━━━━━ Given information ━━━━━
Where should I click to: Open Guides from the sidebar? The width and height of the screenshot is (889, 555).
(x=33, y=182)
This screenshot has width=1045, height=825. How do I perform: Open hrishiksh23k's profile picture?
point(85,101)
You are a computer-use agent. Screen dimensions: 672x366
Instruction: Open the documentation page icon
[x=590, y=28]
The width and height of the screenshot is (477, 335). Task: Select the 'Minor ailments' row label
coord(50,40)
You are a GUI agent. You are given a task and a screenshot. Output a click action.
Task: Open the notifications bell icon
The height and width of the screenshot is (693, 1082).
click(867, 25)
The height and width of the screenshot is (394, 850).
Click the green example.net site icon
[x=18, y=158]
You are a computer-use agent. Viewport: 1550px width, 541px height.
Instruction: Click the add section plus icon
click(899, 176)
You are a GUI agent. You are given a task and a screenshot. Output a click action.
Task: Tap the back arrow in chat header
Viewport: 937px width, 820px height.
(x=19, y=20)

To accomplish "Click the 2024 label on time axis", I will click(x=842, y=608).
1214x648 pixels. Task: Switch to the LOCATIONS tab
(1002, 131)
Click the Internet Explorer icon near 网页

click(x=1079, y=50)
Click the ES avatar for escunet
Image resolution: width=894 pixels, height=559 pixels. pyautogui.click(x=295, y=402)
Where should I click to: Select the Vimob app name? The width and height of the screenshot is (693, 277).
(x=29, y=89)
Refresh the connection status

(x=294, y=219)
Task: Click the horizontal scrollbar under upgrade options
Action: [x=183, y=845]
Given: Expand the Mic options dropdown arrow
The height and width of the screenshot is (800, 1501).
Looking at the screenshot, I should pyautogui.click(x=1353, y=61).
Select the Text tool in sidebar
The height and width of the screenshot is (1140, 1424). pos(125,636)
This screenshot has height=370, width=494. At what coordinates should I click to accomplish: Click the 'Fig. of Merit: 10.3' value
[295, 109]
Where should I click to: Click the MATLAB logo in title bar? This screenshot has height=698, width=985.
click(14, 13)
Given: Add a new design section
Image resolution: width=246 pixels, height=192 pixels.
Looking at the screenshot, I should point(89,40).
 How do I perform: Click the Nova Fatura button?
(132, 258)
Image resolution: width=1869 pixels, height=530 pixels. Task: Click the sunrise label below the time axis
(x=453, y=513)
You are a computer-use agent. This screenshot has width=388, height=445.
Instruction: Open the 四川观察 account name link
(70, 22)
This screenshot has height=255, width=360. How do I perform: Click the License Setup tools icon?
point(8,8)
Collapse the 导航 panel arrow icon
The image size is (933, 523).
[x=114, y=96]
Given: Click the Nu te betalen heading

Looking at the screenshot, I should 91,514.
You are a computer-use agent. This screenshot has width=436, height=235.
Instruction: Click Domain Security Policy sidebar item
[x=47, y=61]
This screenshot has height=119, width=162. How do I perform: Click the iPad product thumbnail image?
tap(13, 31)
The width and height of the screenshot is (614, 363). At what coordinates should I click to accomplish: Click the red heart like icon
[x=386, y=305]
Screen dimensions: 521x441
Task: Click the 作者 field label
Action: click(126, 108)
━━━━━
All lines from the beginning of the entries through the line marked "The height and width of the screenshot is (394, 850)." are to be output exactly; nothing else belongs in the answer.

* [Task result]:
Where should I click to: Open Guides from the sidebar? The width and height of the screenshot is (889, 555).
(x=33, y=182)
This screenshot has width=1045, height=825. How do I perform: Open hrishiksh23k's profile picture?
point(85,101)
You are a computer-use agent. Screen dimensions: 672x366
Instruction: Open the documentation page icon
[x=590, y=28]
The width and height of the screenshot is (477, 335). Task: Select the 'Minor ailments' row label
coord(50,40)
You are a GUI agent. You are given a task and a screenshot. Output a click action.
Task: Open the notifications bell icon
The height and width of the screenshot is (693, 1082).
click(867, 25)
The height and width of the screenshot is (394, 850).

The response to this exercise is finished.